**Assignment**
Give the listing again, word for word, and let no picture into it.

━━━ Excerpted records

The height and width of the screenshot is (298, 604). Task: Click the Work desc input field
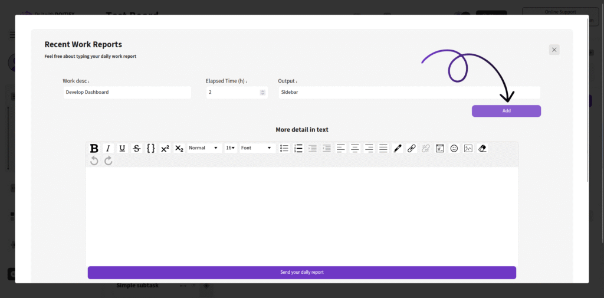click(x=127, y=93)
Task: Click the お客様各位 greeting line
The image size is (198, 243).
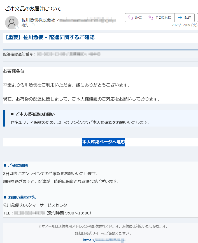Action: 14,71
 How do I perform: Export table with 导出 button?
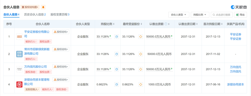(240, 15)
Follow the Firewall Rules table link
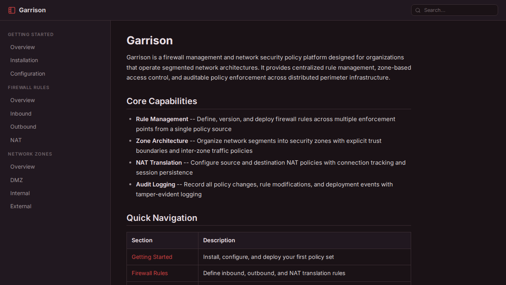The image size is (506, 285). pyautogui.click(x=150, y=273)
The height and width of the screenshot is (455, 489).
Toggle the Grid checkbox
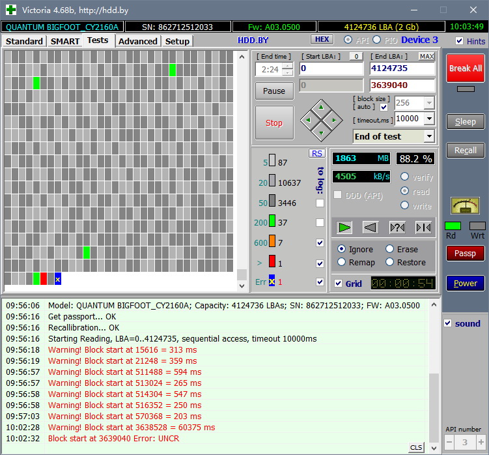coord(338,284)
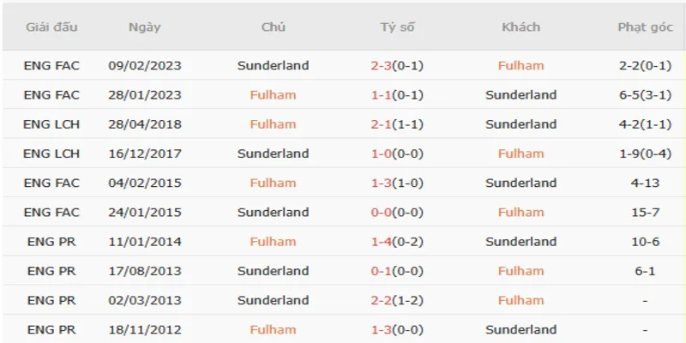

━━━━━━

**Answer section**
The height and width of the screenshot is (298, 604). Task: Click the Work desc input field
click(x=127, y=93)
Task: Click the お客様各位 greeting line
The image size is (198, 243).
Action: 14,71
 How do I perform: Export table with 导出 button?
(240, 15)
Follow the Firewall Rules table link
The image size is (506, 285). pyautogui.click(x=150, y=273)
The height and width of the screenshot is (455, 489).
Toggle the Grid checkbox
coord(338,284)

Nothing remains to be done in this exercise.